> [STATED GOAL]
Pull out every line in the entries that contains the word "width" and copy each one.

> [INFORMATION SHOWN]
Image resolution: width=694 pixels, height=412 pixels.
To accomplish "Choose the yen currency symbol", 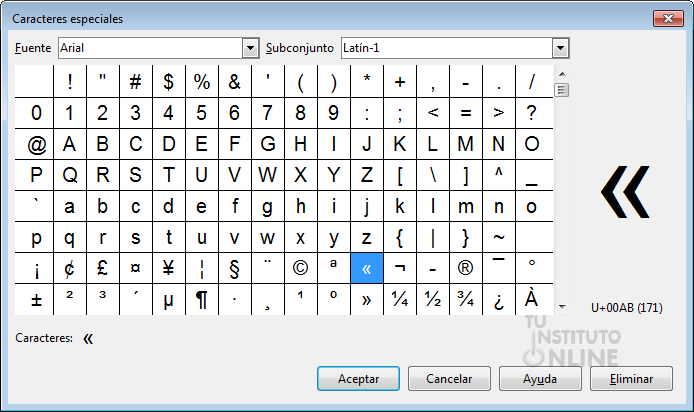I will coord(168,268).
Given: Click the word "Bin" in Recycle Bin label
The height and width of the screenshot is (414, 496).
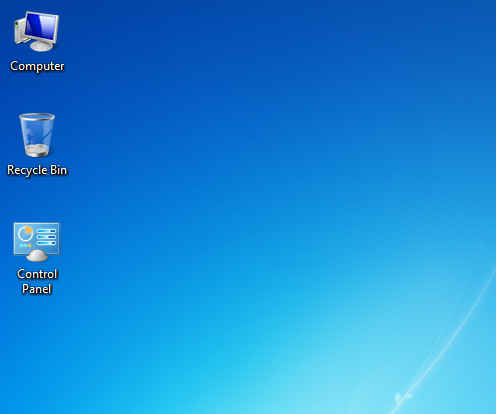Looking at the screenshot, I should (59, 170).
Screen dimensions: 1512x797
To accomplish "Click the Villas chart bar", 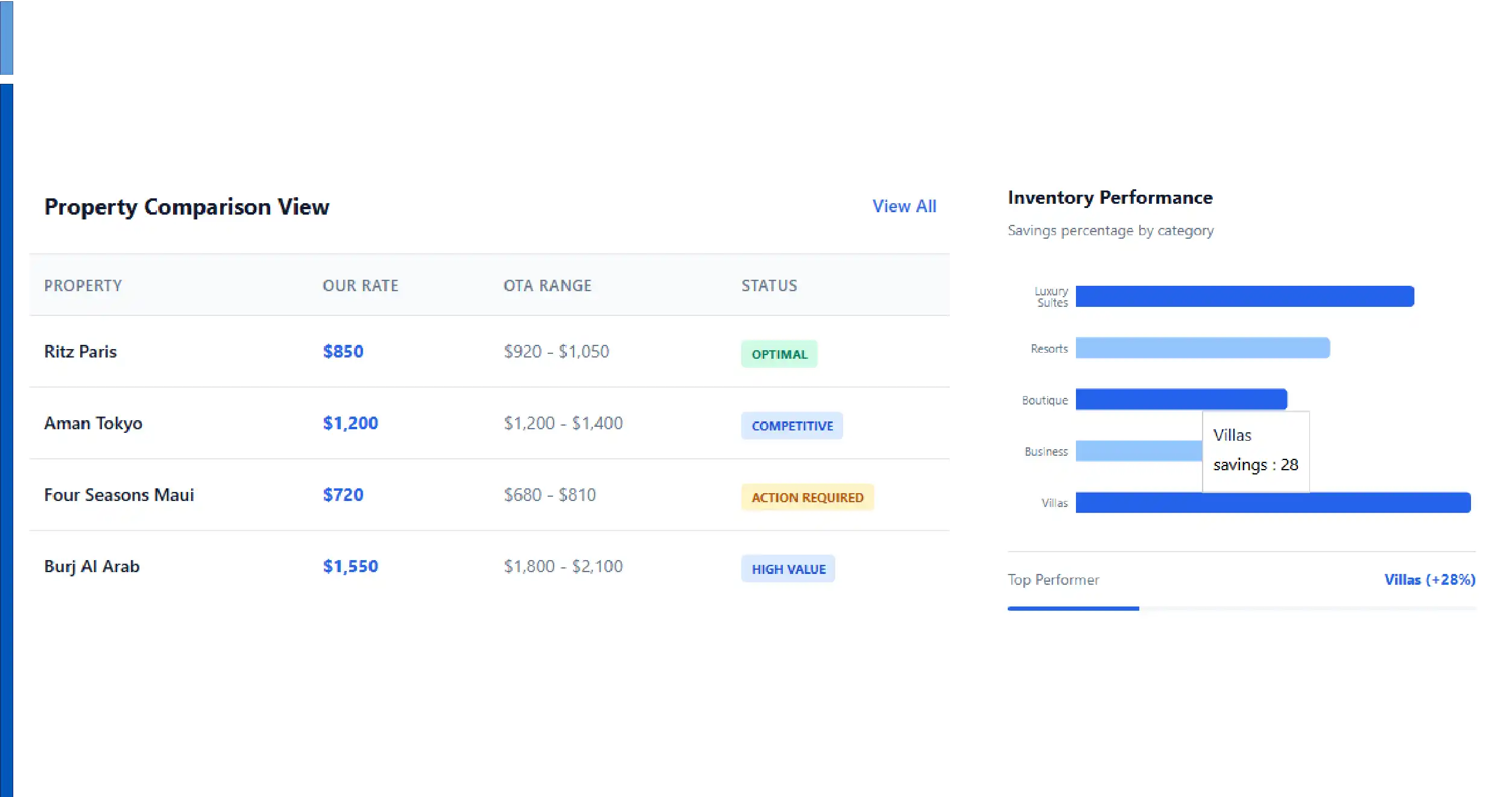I will [x=1273, y=503].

> [FINAL ANSWER]
Image resolution: width=694 pixels, height=412 pixels.
The height and width of the screenshot is (414, 496).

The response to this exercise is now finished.